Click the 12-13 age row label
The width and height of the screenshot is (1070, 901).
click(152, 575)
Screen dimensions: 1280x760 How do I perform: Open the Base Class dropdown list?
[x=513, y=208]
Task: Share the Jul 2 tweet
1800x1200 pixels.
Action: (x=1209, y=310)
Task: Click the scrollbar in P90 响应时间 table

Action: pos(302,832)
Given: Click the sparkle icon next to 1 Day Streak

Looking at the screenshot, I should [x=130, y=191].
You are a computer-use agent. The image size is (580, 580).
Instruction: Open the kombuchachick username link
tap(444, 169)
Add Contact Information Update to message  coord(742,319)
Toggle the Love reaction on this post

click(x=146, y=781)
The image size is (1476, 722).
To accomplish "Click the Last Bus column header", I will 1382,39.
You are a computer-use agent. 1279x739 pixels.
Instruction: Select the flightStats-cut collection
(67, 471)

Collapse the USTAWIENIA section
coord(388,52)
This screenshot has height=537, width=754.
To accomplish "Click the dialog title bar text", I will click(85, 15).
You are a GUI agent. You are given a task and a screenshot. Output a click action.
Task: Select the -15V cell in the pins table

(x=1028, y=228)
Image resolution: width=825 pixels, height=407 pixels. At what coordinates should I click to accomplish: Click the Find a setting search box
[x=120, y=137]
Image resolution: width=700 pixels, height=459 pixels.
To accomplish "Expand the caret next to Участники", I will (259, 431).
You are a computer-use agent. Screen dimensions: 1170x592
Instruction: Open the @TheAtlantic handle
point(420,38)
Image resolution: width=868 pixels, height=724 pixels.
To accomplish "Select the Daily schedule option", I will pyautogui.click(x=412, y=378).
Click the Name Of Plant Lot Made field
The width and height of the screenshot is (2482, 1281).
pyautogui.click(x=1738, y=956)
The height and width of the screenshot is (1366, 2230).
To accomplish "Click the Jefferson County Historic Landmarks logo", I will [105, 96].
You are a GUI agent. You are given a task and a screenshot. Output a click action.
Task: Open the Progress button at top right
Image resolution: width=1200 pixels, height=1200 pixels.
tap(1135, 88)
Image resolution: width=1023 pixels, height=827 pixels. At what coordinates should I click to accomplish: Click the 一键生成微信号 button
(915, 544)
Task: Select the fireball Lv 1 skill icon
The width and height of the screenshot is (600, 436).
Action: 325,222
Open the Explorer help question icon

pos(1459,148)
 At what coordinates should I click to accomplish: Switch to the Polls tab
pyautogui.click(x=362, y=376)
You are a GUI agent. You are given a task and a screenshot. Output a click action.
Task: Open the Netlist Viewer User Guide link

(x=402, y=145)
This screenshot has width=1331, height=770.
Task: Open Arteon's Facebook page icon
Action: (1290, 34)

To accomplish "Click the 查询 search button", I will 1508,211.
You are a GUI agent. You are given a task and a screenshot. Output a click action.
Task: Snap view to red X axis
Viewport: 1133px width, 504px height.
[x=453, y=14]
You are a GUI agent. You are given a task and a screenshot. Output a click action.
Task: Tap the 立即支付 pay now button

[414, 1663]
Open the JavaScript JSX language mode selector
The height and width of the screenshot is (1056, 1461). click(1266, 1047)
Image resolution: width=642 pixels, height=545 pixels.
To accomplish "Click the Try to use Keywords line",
============================================================
● To do: Convert the data, starting with its first line and going on through the line containing "Action: (x=1209, y=310)", into a JSON list of strings with one string per line. Leave out blank lines.

● Complete answer:
[
  "Click the 12-13 age row label",
  "The width and height of the screenshot is (1070, 901).",
  "click(152, 575)",
  "Screen dimensions: 1280x760 How do I perform: Open the Base Class dropdown list?",
  "[x=513, y=208]",
  "Task: Share the Jul 2 tweet",
  "1800x1200 pixels.",
  "Action: (x=1209, y=310)"
]